I’ve been aiming to inspire the URI Harrington School graduates by tweeting out information about three job opportunities each day. Check out out my Twitter feed to find them!
It’s not hard to find great jobs that our grads are qualified for, even in a difficult economy. That’s because if you’re a good writer, know how to find and analyze information in a variety of forms, have great communication and collaboration skills, and know how to use images, language, sound and social media to express and share ideas, you are employable in today’s workforce. And some of the starting salary positions in social media hover around $65K plus benefits.
But as Professor Sheri Wills, head of the Harrington School’s Film/Media program points out, “We’re not just preparing students for the skills they need now.

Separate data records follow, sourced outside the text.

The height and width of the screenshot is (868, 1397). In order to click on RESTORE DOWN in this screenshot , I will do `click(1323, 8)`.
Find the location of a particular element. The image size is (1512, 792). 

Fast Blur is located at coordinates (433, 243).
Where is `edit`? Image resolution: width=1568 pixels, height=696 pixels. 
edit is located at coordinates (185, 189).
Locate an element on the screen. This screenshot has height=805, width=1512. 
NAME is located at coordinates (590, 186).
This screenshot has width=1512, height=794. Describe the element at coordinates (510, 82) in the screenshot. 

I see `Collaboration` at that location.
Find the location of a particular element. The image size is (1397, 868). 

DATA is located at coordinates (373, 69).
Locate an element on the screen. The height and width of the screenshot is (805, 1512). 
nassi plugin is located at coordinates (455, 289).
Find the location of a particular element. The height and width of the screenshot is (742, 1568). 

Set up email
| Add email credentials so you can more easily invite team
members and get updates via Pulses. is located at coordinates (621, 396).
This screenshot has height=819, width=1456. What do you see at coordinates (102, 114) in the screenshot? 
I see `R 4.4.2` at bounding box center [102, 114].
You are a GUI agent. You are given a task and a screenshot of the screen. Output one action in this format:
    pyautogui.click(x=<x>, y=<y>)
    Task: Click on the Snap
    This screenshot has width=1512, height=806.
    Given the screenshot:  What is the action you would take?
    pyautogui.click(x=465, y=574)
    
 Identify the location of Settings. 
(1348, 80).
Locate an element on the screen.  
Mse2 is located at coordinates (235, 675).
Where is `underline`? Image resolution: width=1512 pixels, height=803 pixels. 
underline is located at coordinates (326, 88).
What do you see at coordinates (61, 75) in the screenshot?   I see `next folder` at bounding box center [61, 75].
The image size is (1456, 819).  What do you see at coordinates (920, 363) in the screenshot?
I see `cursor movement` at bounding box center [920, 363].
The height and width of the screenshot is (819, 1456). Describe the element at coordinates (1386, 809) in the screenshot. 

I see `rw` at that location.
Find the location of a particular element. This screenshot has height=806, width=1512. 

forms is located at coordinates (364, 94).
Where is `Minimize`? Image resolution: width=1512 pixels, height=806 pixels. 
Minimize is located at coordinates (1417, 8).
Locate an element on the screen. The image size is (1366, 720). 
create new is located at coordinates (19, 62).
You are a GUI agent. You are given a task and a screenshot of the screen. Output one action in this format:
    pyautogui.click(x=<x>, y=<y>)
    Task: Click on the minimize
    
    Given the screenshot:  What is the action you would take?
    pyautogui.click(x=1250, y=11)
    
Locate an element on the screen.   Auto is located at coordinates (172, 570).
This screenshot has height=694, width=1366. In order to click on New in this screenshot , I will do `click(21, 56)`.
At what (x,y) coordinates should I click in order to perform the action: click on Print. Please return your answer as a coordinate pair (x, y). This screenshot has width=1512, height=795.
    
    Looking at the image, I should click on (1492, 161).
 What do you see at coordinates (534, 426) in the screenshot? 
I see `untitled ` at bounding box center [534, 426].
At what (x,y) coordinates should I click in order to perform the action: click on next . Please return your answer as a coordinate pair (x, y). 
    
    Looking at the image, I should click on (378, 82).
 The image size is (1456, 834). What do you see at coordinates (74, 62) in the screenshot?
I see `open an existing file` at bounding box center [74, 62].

We are thinking about how to prepare them for the skills they will need 10 years from now.”
For this reason, I was quite taken by the recent report entitled, Future Work Skills 2020 from the Palo Alto based Institute for the Future. This infographic nicely captures the broad technological, economic and cultural forces operating now and into the future — and how they will shape the core competencies needed in the work force of 2024.
The Institute for the Future defines “new media literacy” a little more narrowly than I would like, explaining it as the “ability to critically assess and develop content that uses new media forms, and to leverage these media for persuasive communication.”
But they also identify “sense-making” as the ability to determine the deeper meaning or significance of what is being expressed and “transdisciplinarity” as “literacy in and ability to understand concepts across multiple disciplines.”
All in all, it’s a nice map that suggests the factors that are shaping the jobs of the future and the interconnectedness of these new life skills and workplace competencies, which are so necessary to thrive in a digital world.